I was on holiday when I heard about Linkous’ death. Not quite knowing what to do, I dug out an old Good Morning Spider t-shirt from my rucksack and spent the afternoon in an internet café, where I could be in the company of other fans.The music sites and message boards I visited were filled with memories of gigs and YouTube links to Sparklehorse songs. People took care not to overstate their grief for someone they’d never met or claim a share of the much deeper loss of Linkous’ family and friends but everyone wanted to express how closely his music had touched their lives. Amid the sadness, there was a strong sense of gratitude. When I returned home, I did what many Sparklehorse fans did and played Vivadixie very loud indeed.

 

After Linkous’ death, there was plenty of scope, if you were so minded, for a morbid reappraisal of his lyrics. The pain birds and beautiful widows that populated his songs took on an extra resonance.

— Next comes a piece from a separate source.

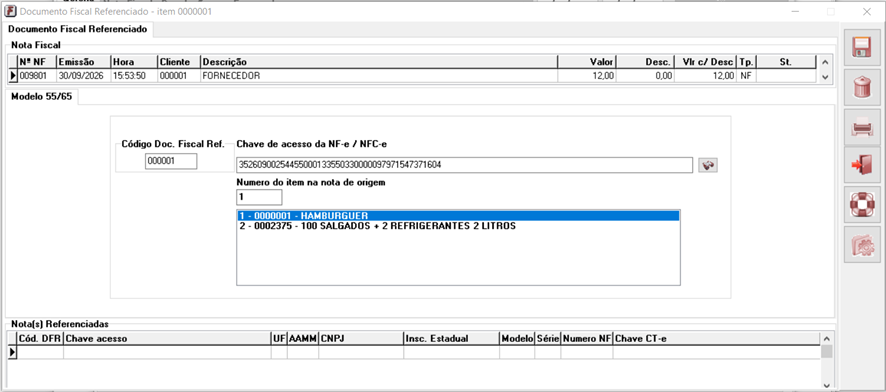
Task: Click Nota Fiscal grid scroll up arrow
Action: pos(824,61)
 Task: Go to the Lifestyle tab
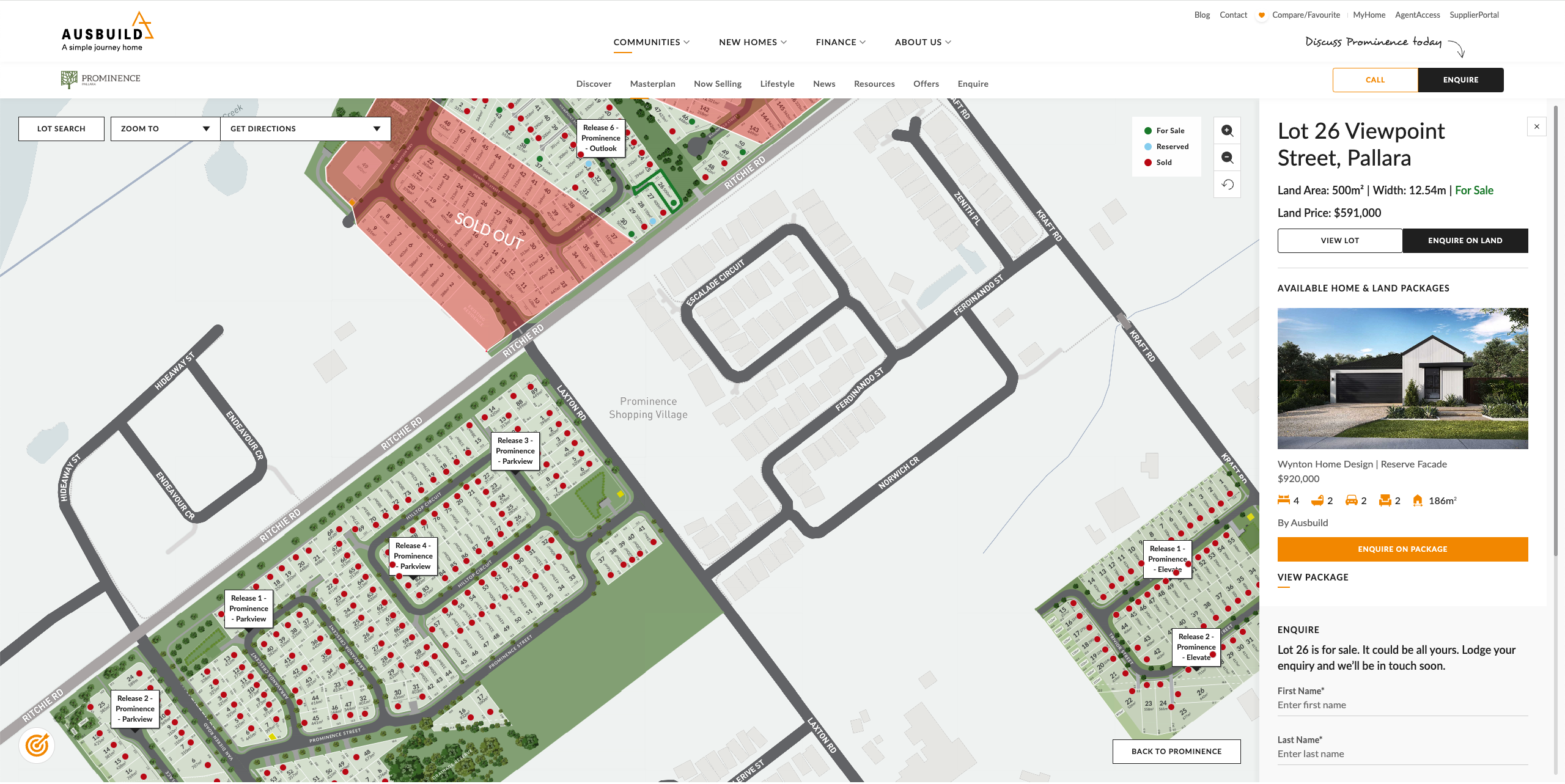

But in the end what comes through most clearly is not despair or a rejection of life but a deeply felt appreciation of it. He would sing a line as strange and troubling as ‘I’m full of bees who died at sea,’ and in the next declare, with absolute sincerity, ‘It’s a wonderful life.’  Linkous’ music makes you share its wonder. It makes you stop and pay closer attention to the world. And although it feels uncomfortably close to the brink at times, in its own way, that’s as powerful as the roar of a dirt bike, it makes you glad to be alive.